Table 2. Dissociation Constants (K_d) Measured by Titration Series of [¹⁵N,¹H]-HSQC with Increasing Ligand Concentrations and 200 μM PIN1^a.

compound	Kd T154 (mM)	Kd A124 (mM)	polarization ratio	T1ρ decay ratio	STD
1	1.5	3.6	0.42	0.67	+
13	1.7	4.5	0.38	0.45	+
10	8.4*	11.8*	0.38	0.90	–
11	5.4*	8.8*	0.53	0.92	–
3	12*	8.6*	0.75	0.98	–

^aThe K_ds were obtained from fitting with eq 6 in the CcpNMR software 3.0.⁴⁰ Fitting curves are provided in Figure S7. The values annotated with * could not be fitted to a maximum and therefore should be considered with caution. The proposed K_ds are most likely to be higher than these values. The polarization ratios were calculated according to eq 6 and showed a trend with low values for higher affinities, with the exception of compound 10, which shows a low polarization ratio despite a low affinity.

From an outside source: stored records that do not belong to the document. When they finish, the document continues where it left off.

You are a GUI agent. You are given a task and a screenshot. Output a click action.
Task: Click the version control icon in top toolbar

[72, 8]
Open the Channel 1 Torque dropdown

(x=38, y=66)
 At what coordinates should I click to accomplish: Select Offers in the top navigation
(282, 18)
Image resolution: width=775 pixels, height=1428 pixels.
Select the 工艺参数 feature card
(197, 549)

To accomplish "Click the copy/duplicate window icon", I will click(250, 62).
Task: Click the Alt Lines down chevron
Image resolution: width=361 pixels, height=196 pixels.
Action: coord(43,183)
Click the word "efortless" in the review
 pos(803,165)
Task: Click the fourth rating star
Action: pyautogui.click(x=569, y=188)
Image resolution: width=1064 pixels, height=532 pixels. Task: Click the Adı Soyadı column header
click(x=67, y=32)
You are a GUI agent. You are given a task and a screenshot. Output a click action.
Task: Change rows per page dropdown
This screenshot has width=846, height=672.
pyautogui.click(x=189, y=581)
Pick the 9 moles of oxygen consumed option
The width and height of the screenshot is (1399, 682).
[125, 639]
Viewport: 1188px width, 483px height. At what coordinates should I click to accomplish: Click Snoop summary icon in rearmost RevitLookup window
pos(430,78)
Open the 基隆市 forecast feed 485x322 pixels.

The T_1ρ decay ratio and the saturation transfer difference (STD) were measured for samples containing 200 μM ligand (L) and 200 μM ligand with 20 μM protein (PL). The T_1ρ decay ratio was calculated with the formula (Γ_400ms/Γ_10ms)_PL/(Γ_400ms/Γ_10ms)_L. The observation of ligand signals in the STD NMR spectra detects a protein–ligand interaction; (+) the absence of a signal fails to detect protein–ligand interaction (−). Figure S8 provides examples of spectra for high (compound 1) and low (compound 11) T_1ρ decay ratios and the positive STD spectrum for compound 1.